WHAT YOU WILL DO:
**A.** Retype everything in the article below on the Jeans Day fundraising controversy, from "Yet Brown and" down to "at $2 a donation.".
**B.** List every dollar amount written in figures in the article below on the Jeans Day fundraising controversy.

SELECTED PASSAGE:
:::

Cook prez candidate's 'Jeans Days' flap won't fade
Clerk of the Cook County Circuit Court Dorothy Brown tried to clear up a controversy over her "Jeans Day" fundraising program Friday, but a news conference she held in her office at the Daley Center in downtown Chicago produced more questions than it answered.
"We are public servants, and this to me is another form of serving," Brown said of the program, which allows the 2,100 employees in her office to "voluntarily" pay a few dollars to wear jeans on "casual Fridays" and other designated occasions, with the money going to charities or "employee morale events" such as an Employee of the Year ceremony and a summer picnic.
Yet Brown and her Chief Financial Officer Wasiu Fashina couldn't agree on exactly how much money the Jeans Days had raised or even how many there actually were in the last year.
Fashina first said it was "more than $40,000," then produced documents showing that in 2009 more than $27,000 had been raised for the picnic, almost $20,000 for the Employee of the Year program and almost $12,000 for two additional charitable causes: the American Heart Association and a fire fund for a court clerk burned out of her home. That added up to more than $59,000 at $2 a donation.
Brown and Fashina said there were 22 regularly scheduled Jeans Days in the clerk's office last year: one the last Friday of each month for the Employee of the Year program, and 10 more for the picnic. There were two more for the heart association and the fire fund. Yet that didn't account for other Jeans Days called independently by departments within the court clerk's office, such as a Hispanic-heritage fundraiser held last August.

:::

STORED ROWS:
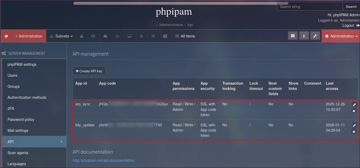Delete the lldp_update API key
The height and width of the screenshot is (168, 360).
tap(354, 132)
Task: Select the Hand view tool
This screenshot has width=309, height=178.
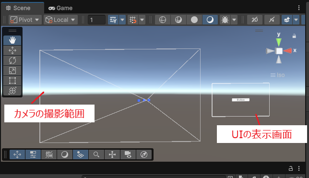Action: point(12,40)
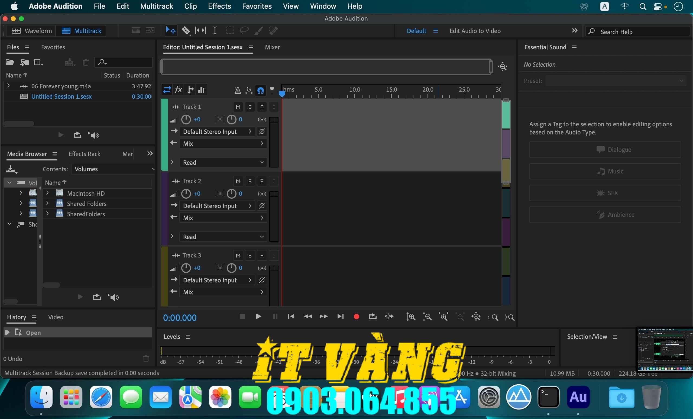Click the loop playback icon in transport
Image resolution: width=693 pixels, height=419 pixels.
click(x=372, y=317)
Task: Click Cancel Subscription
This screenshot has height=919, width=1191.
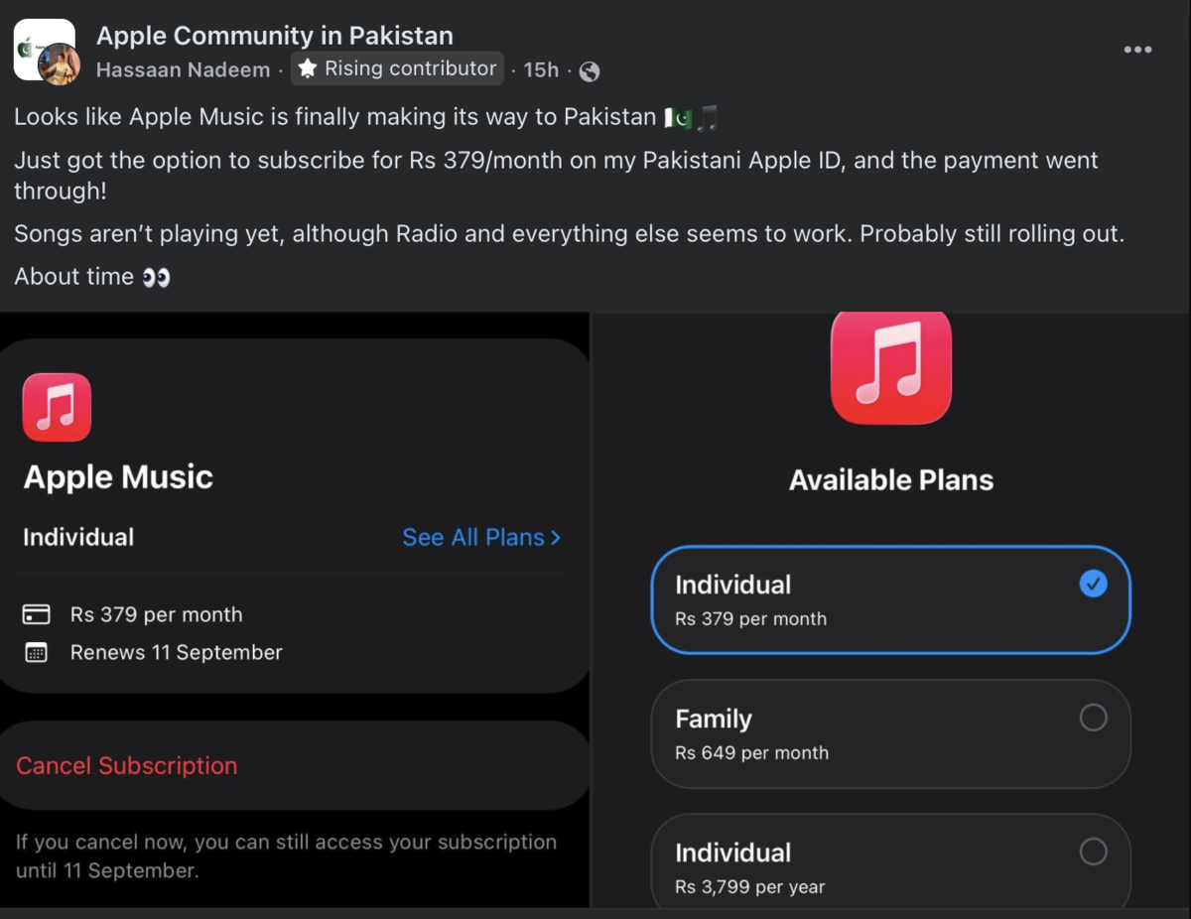Action: tap(127, 765)
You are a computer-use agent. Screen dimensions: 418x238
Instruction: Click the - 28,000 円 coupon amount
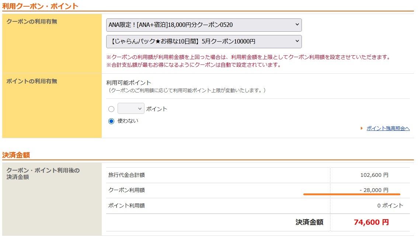point(373,190)
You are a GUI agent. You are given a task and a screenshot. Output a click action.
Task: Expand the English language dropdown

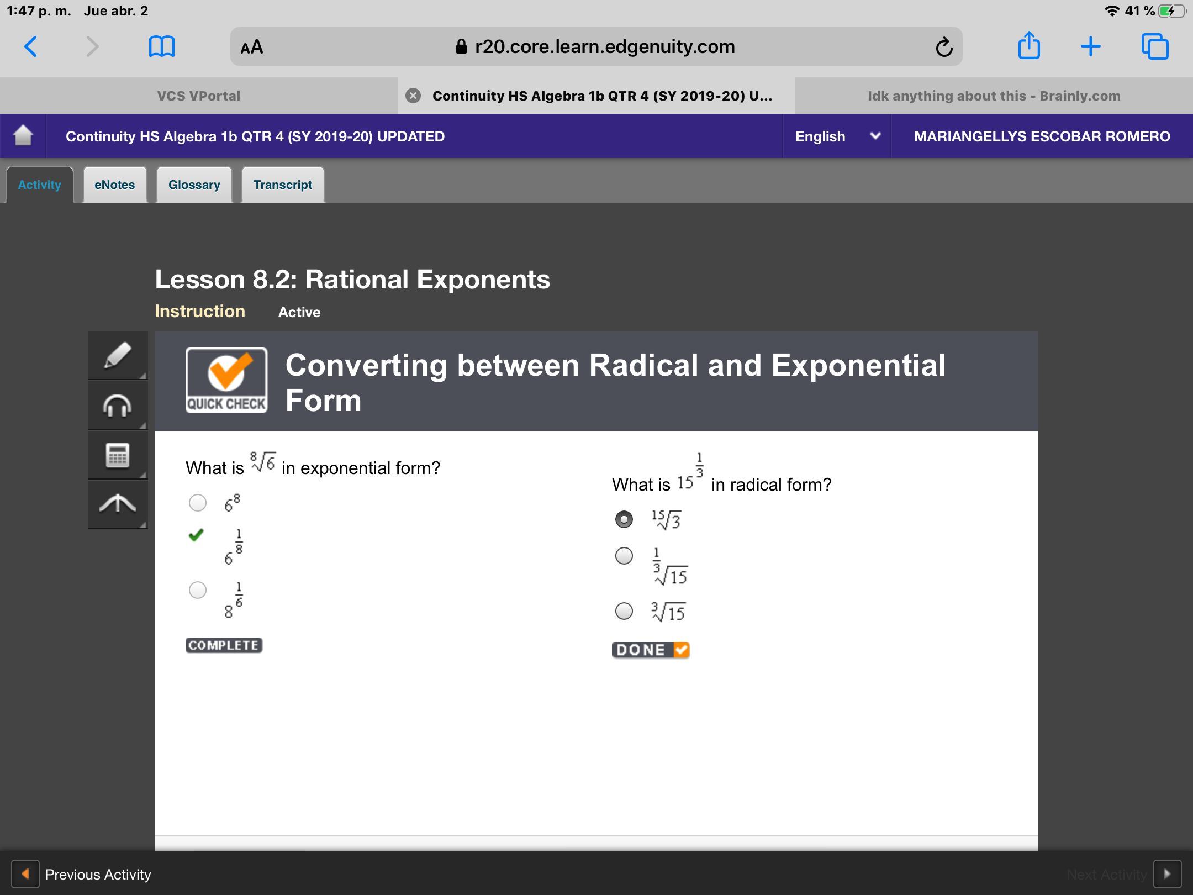click(836, 136)
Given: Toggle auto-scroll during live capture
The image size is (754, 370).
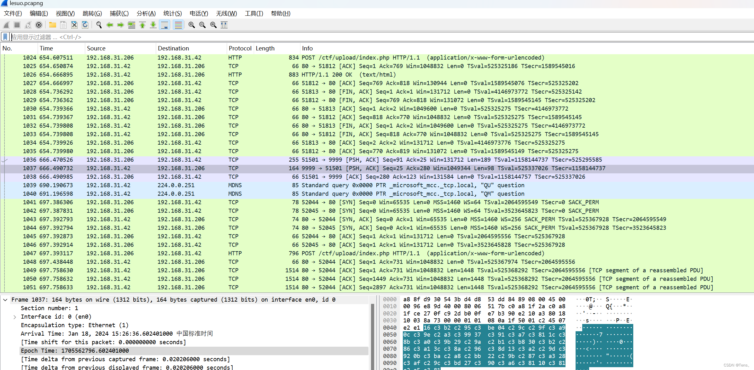Looking at the screenshot, I should (165, 25).
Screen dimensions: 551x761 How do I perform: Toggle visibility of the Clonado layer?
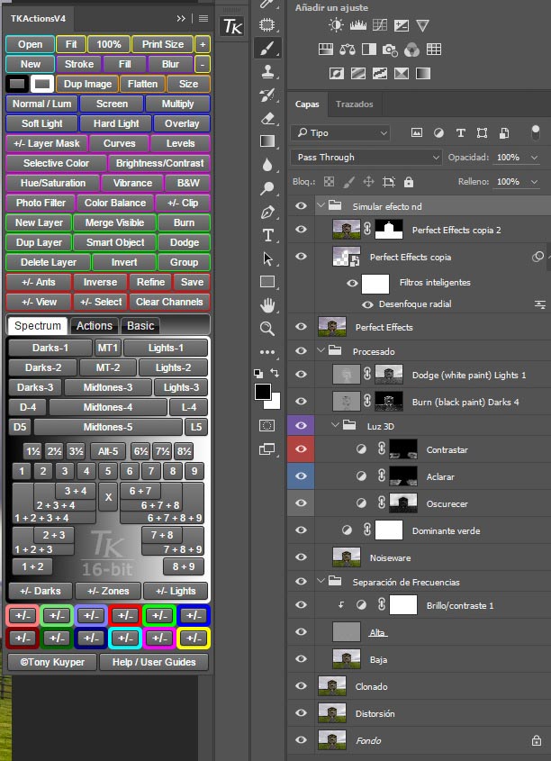302,686
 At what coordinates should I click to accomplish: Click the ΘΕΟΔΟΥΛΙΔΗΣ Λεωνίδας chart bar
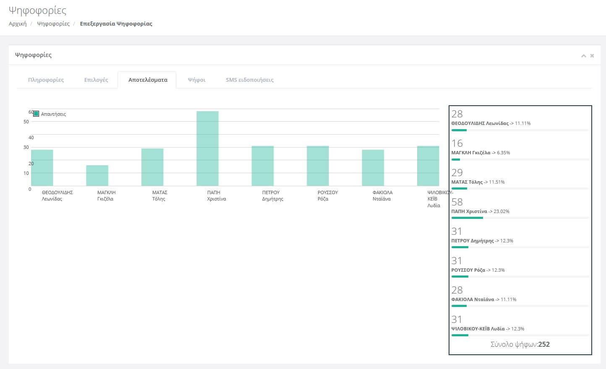click(42, 168)
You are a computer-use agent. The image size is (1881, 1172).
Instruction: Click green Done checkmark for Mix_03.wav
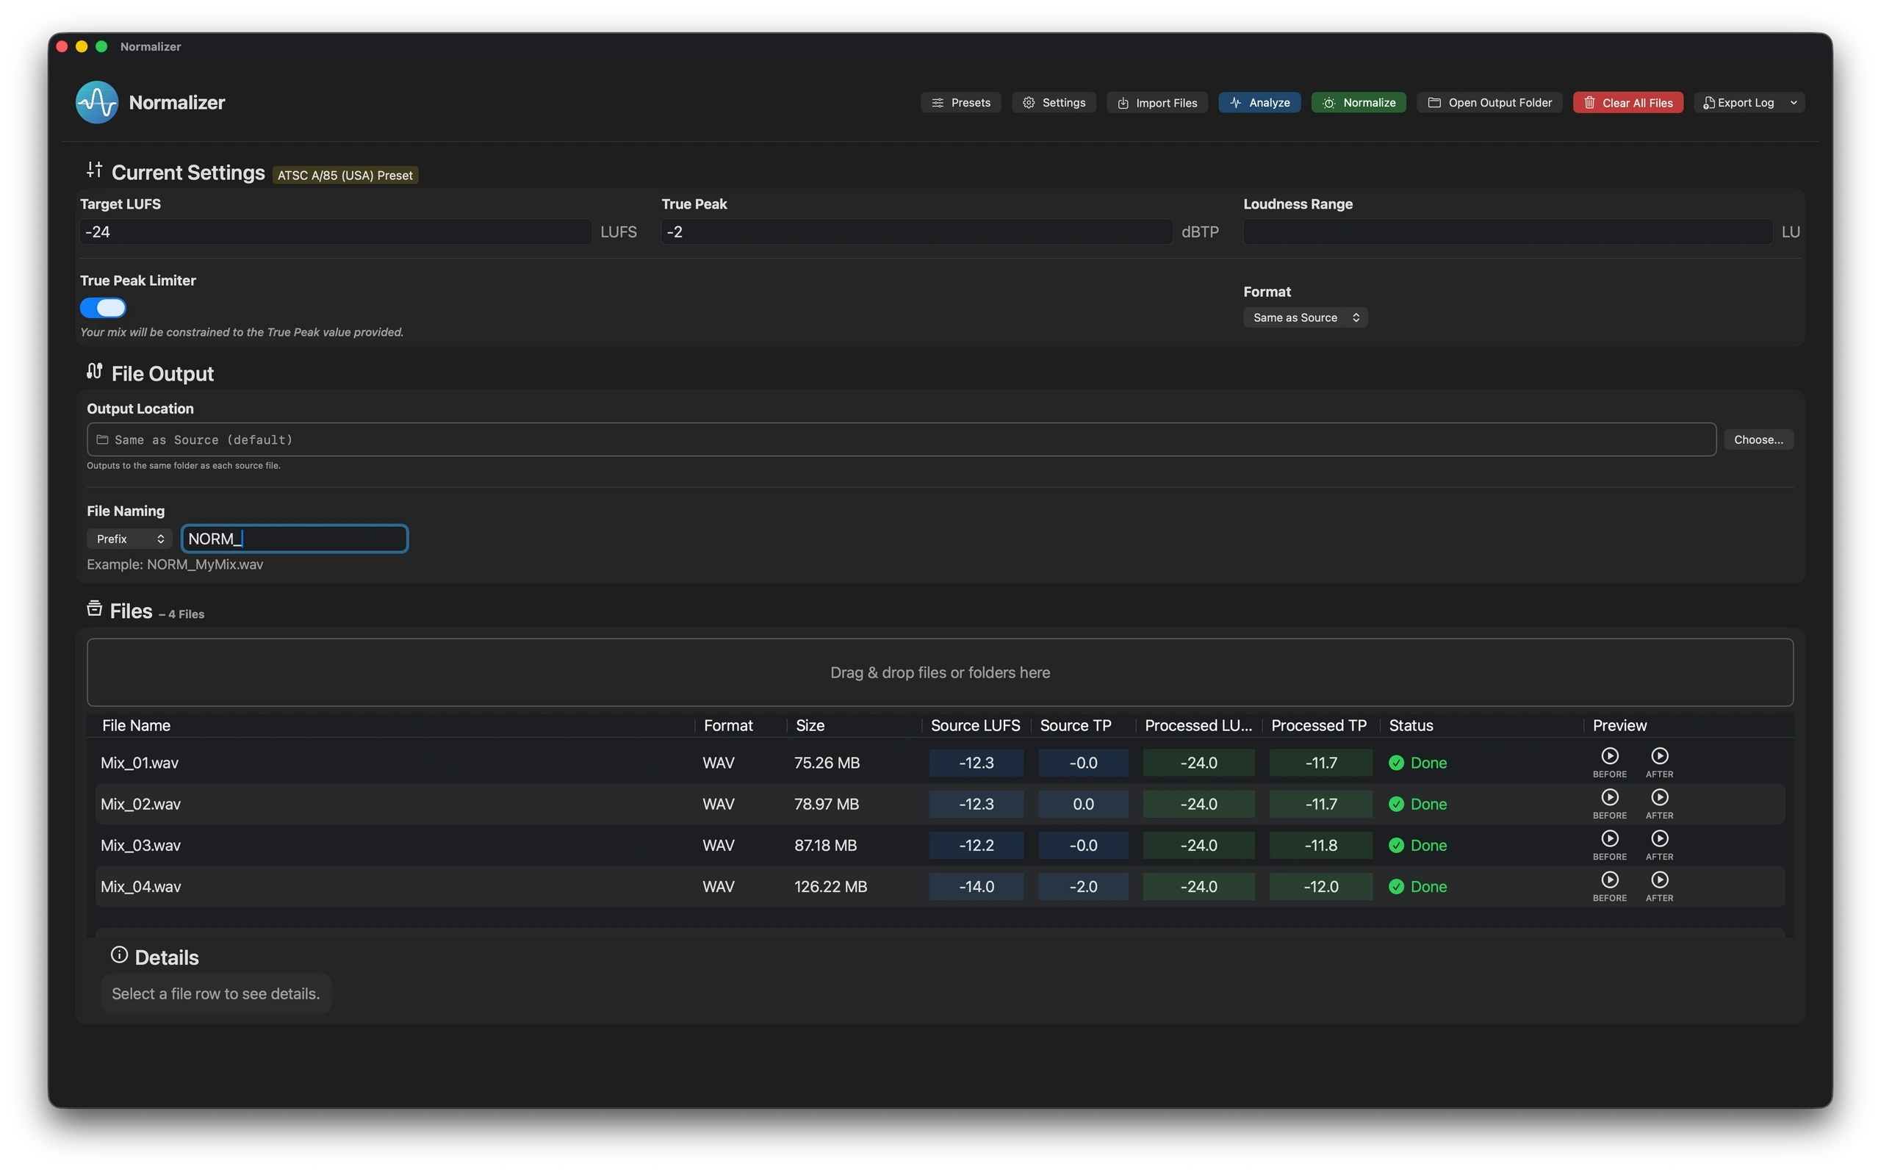point(1396,846)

:::

RESPONSES:
**A.**
Yet Brown and her Chief Financial Officer Wasiu Fashina couldn't agree on exactly how much money the Jeans Days had raised or even how many there actually were in the last year.
Fashina first said it was "more than $40,000," then produced documents showing that in 2009 more than $27,000 had been raised for the picnic, almost $20,000 for the Employee of the Year program and almost $12,000 for two additional charitable causes: the American Heart Association and a fire fund for a court clerk burned out of her home. That added up to more than $59,000 at $2 a donation.

**B.**
$40,000
$27,000
$20,000
$12,000
$59,000
$2